The good: Heart-stopping dice rolls, deficit planning, asymmetric cannibalism, brutally difficult decision-making
The bad: Brutally difficult decision-making
Bottom line: A brilliant board-game-like exercise in strategic perfection

Tharsis, a turn-based space strategy game for PC and PlayStation 4 by the folks who gave us the quirky Bit.Trip series, will probably break you. It nearly broke me.

Not because its blackly comic 10-round death march to Mars doesn’t work. There’s just no margin for error. I’m not exaggerating for effect. I mean literally zero. I can count the number of games that took me this long to figure out on one finger, and then only after playing Tharsis.
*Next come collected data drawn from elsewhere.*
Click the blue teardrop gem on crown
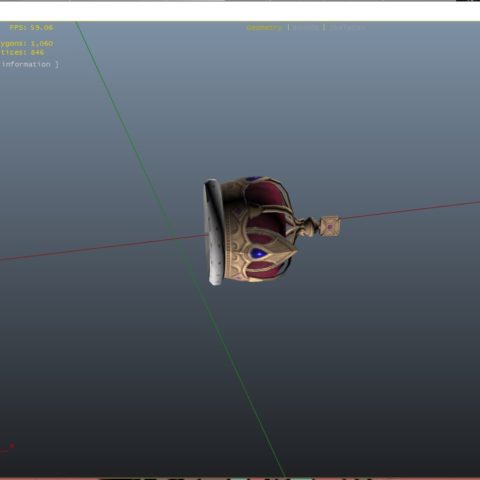 258,253
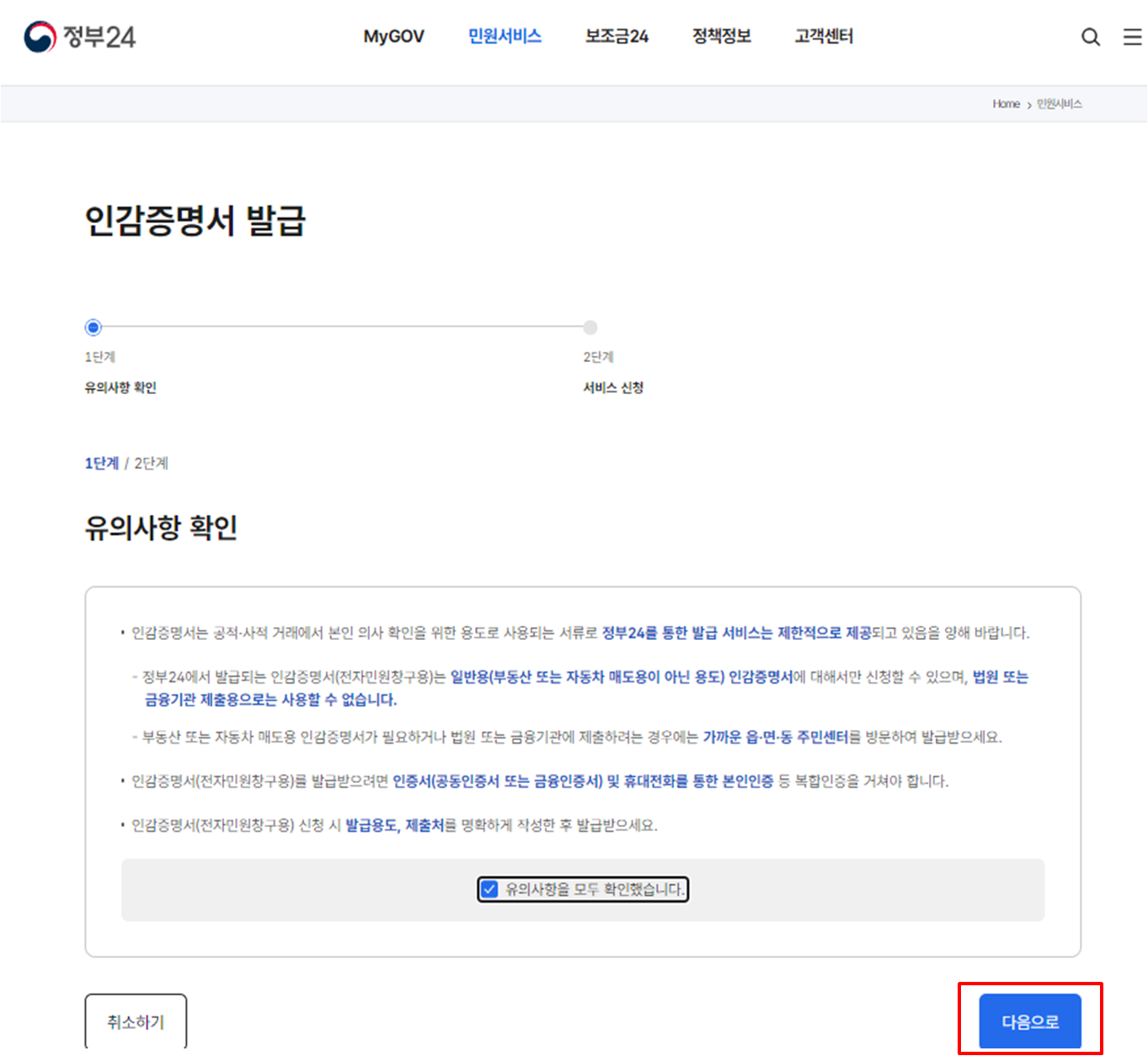Expand the 고객센터 menu

pos(822,36)
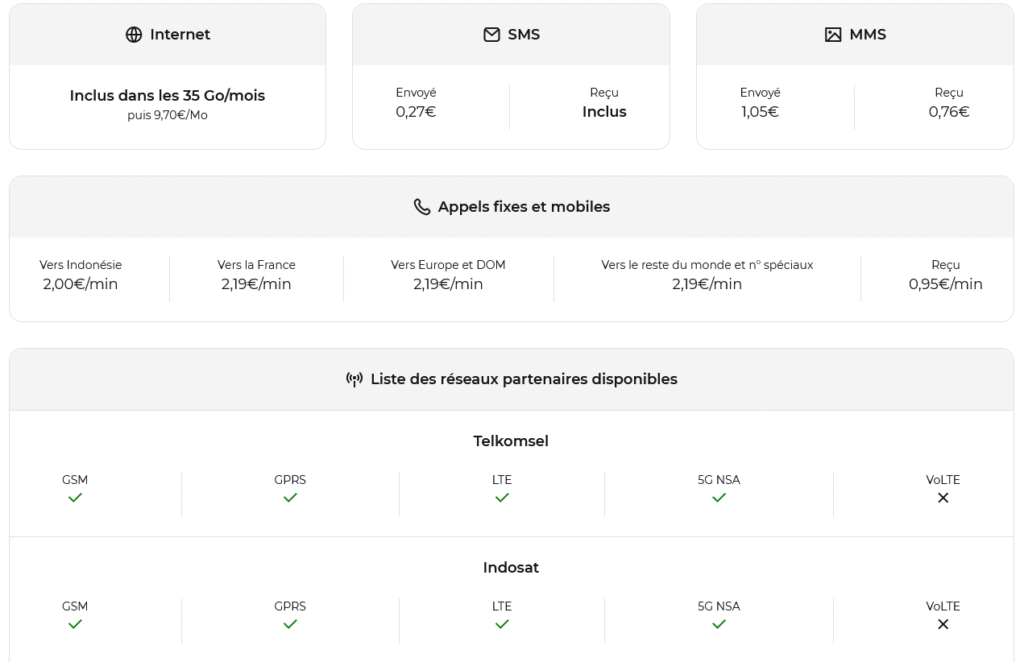Viewport: 1024px width, 662px height.
Task: Toggle VoLTE availability for Indosat
Action: click(x=942, y=624)
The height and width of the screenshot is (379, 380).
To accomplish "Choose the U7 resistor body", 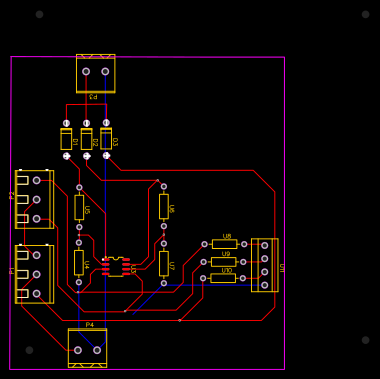I will (x=164, y=264).
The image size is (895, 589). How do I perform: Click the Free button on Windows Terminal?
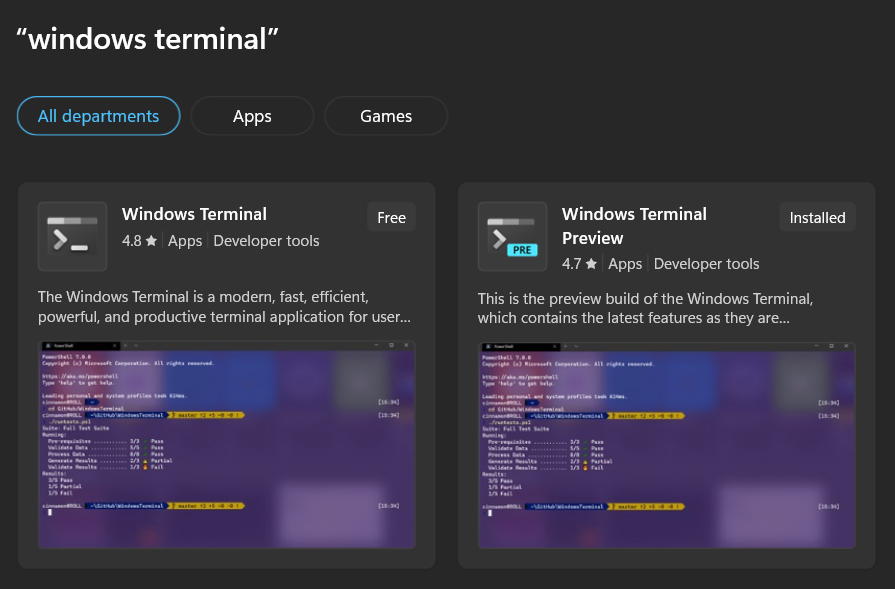(x=391, y=217)

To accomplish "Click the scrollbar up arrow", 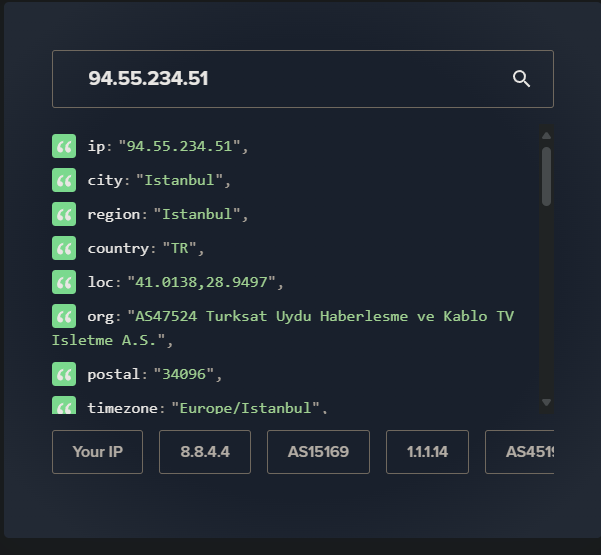I will click(546, 136).
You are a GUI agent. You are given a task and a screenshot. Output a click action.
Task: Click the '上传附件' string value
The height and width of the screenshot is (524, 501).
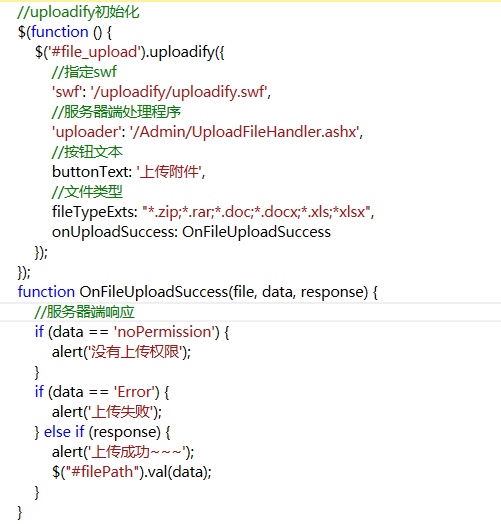(x=169, y=172)
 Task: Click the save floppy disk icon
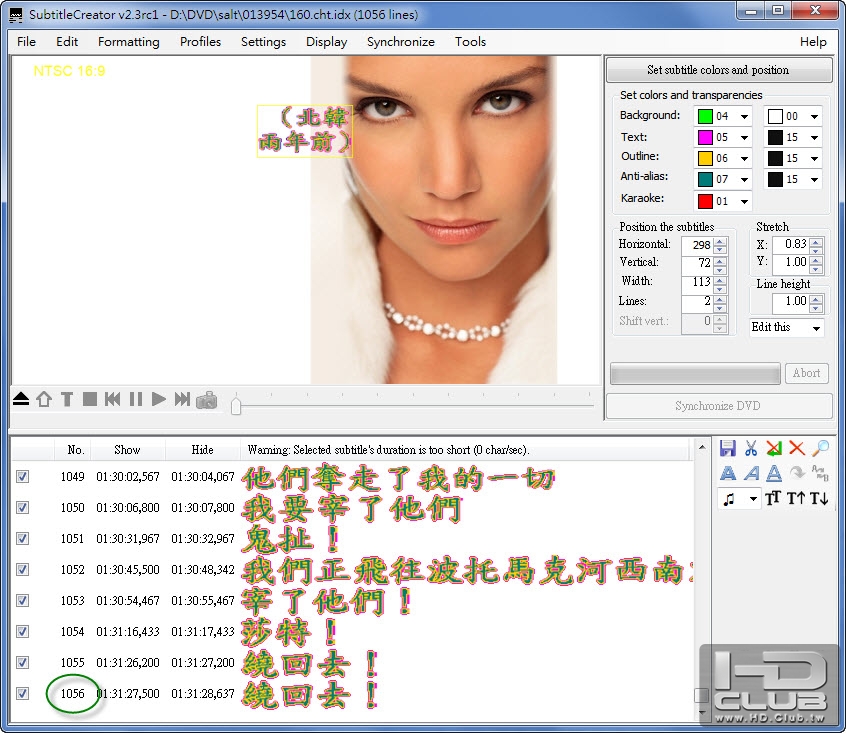coord(728,449)
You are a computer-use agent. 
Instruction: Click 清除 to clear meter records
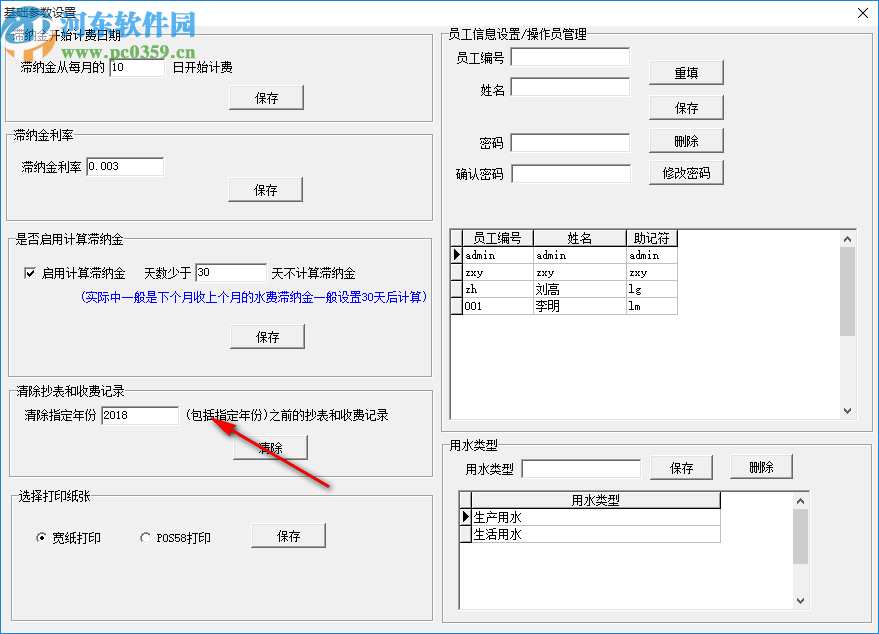(268, 447)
So far, I’ve made it to Mars twice. That’s out of 30 games that took about 20 minutes a piece. My spaceship – it looks like 2001: A Space Odyssey‘s baton-like Discovery One – pulls into orbit, then jettisons its command module, which promptly explodes. That’s not supposed to happen. But Choice Provisions’ throws one last wrinkle at players who manage to crawl bloodied and cursing to the finish line, a perverse closing hurdle that pops up like a sadistic anti-deus ex machina with a knife twisting Nelson-from-The-Simpsons “Ha ha!”

Fail that last test, and it’s goodbye Mars, hello void-spinning space junk.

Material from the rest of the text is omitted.